Each house has a certain amount of money stashed, and the only constraint stopping you from robbing each of them is that adjacent houses have a security system connected,
and it will automatically contact the police if two adjacent houses are broken into on the same night.
Given an integer array nums representing the amount of money of each house, return the maximum amount of money you can rob tonight without alerting the police.
Note: This problem is a variation of LeetCode 198 - House Robber with a circular street, where the first and last houses are adjacent.
Intuition:
To maximize the amount of money robbed, we can consider dynamic programming.
The problem becomes more complex due to the circular nature of the street.
Since the first and last houses are adjacent, we have two possibilities: either rob the first house and skip the last house or skip the first house and rob the last house.
We can solve this problem by splitting it into two separate subproblems:
1. Rob houses from the first to the second-to-last house.
2. Rob houses from the second to the last house.
The maximum amount of money robbed will be the maximum between the two subproblems.
Approach:
1. If the size of the nums array is 1, return nums[0] as it is the only house.
2. Compute the maximum amount of money robbed by considering the two subproblems:
a. Rob houses from the first to the second-to-last house using the same approach as in the House Robber problem (LeetCode 198).
b. Rob houses from the second to the last house using the same approach as in the House Robber problem (LeetCode 198).
3. Return the maximum amount between the two subproblems.
Time Complexity:
The time complexity is O(n), where n is the size of the nums array.
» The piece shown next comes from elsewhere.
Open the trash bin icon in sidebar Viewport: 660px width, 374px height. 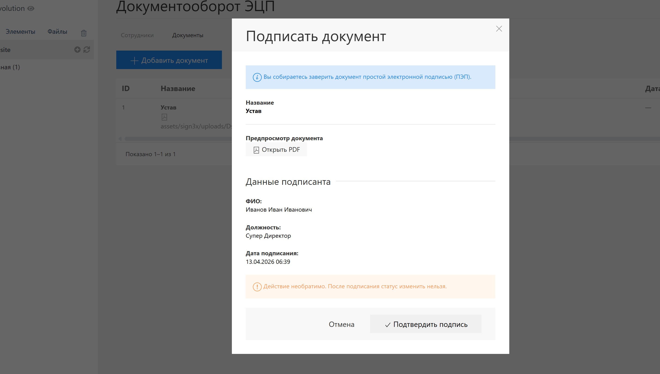(84, 33)
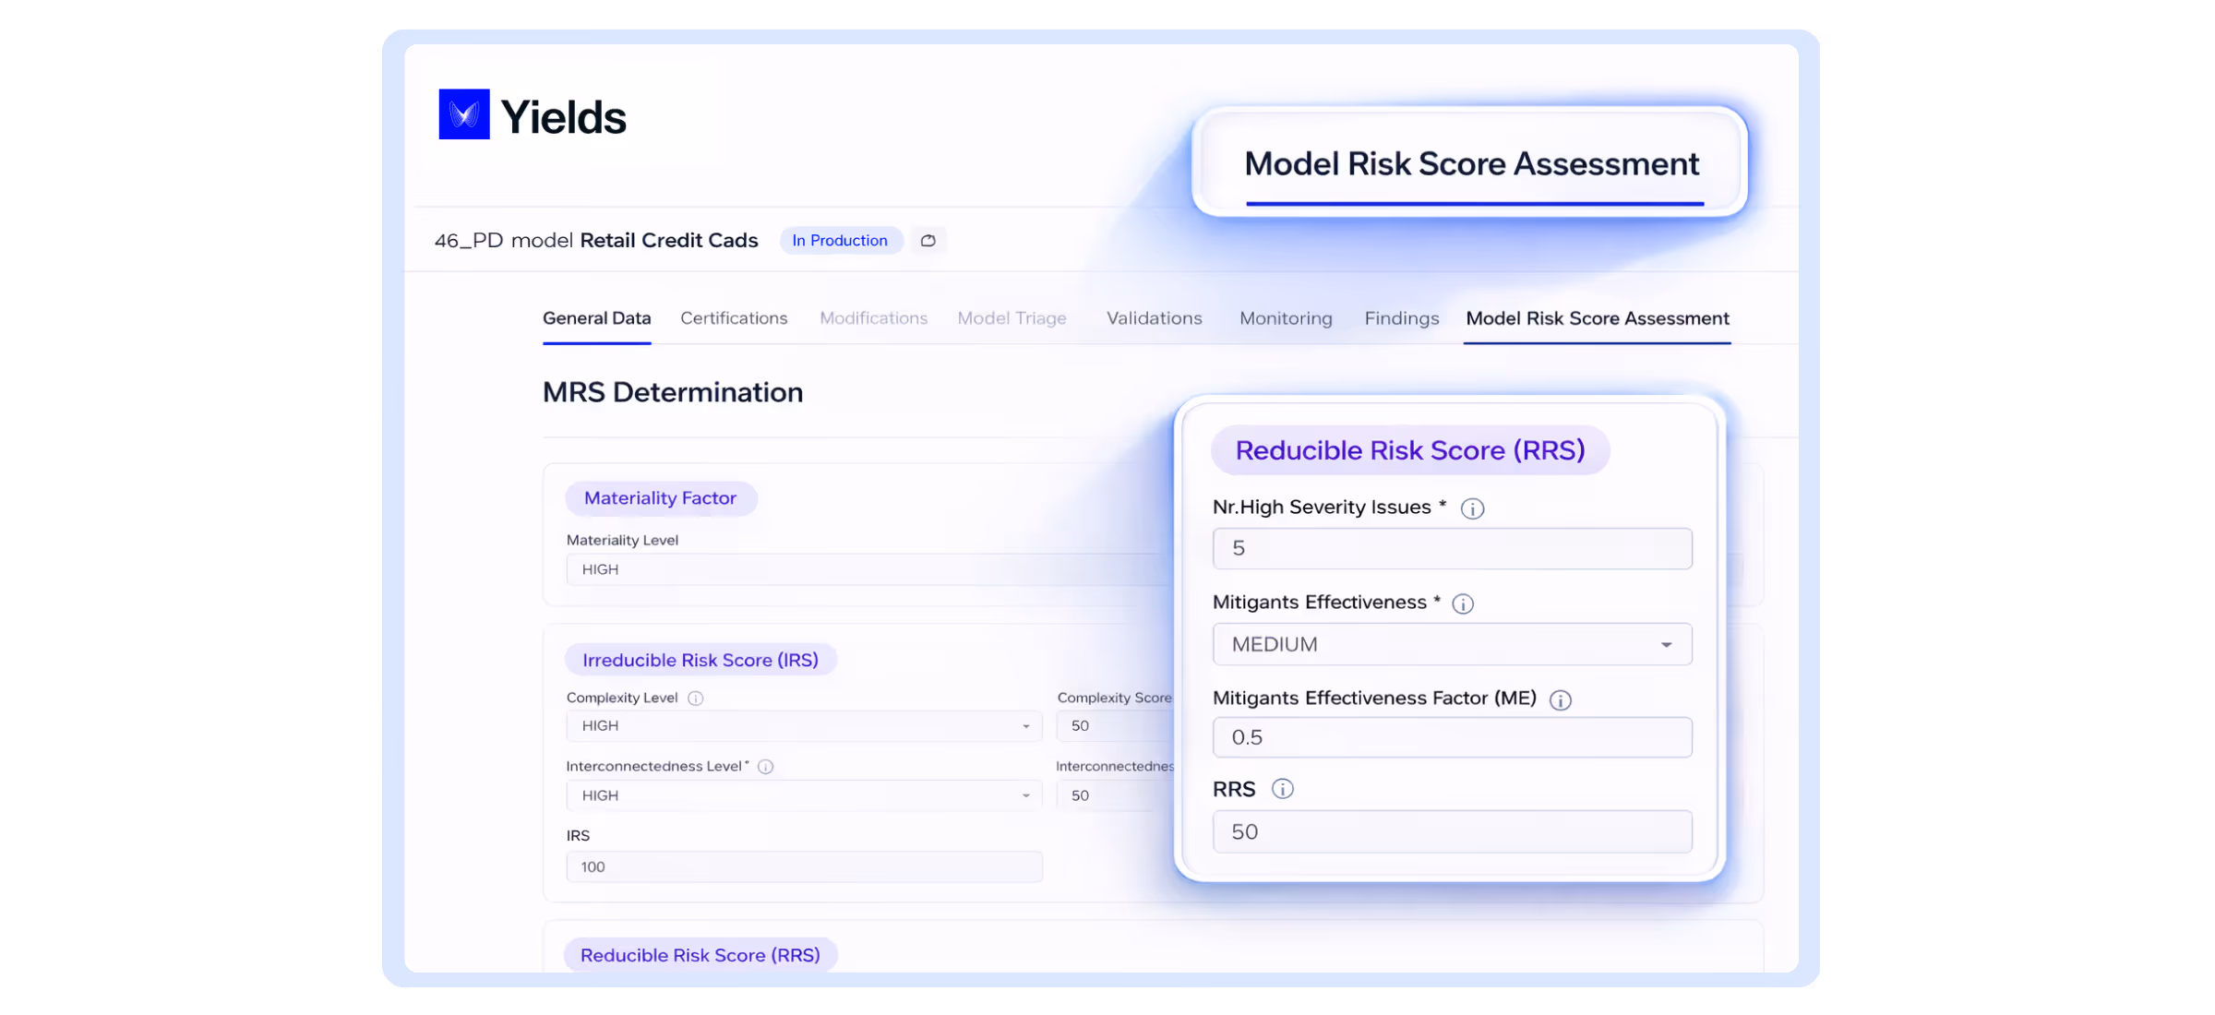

We iterate through the nums array twice: once for each subproblem.
Space Complexity:
The space complexity is O(1) since we use constant extra space to store the intermediate results.
Dynamic Programming:
- Subproblem: The subproblem is finding the maximum amount of money that can be robbed from a range of houses.
- Recurrence Relation: dp[i] = max(dp[i-2] + nums[i], dp[i-1]), where dp[i] represents the maximum amount of money that can be robbed up to the ith house.
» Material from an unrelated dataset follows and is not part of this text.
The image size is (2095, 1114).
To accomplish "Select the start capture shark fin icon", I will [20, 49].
- Base Case: dp[0] = nums[0] and dp[1] = max(nums[0], nums[1]), as the maximum amount to rob the first two houses depends on their values.
*/
class Solution {
public:
int rob(vector<int> &nums) {
int n = nums.size();
if (n == 1) {
return nums[0];
}
int max1 = robRange(nums, 0, n - 2);
int max2 = robRange(nums, 1, n - 1);
return max(max1, max2);
}
int robRange(vector<int> &nums, int start, int end) {
int prev1 = 0;
int prev2 = 0;
for (int i = start; i <= end; ++i) {
int current = max(prev1 + nums[i], prev2);
prev1 = prev2;
prev2 = current;
}
return prev2;
}
};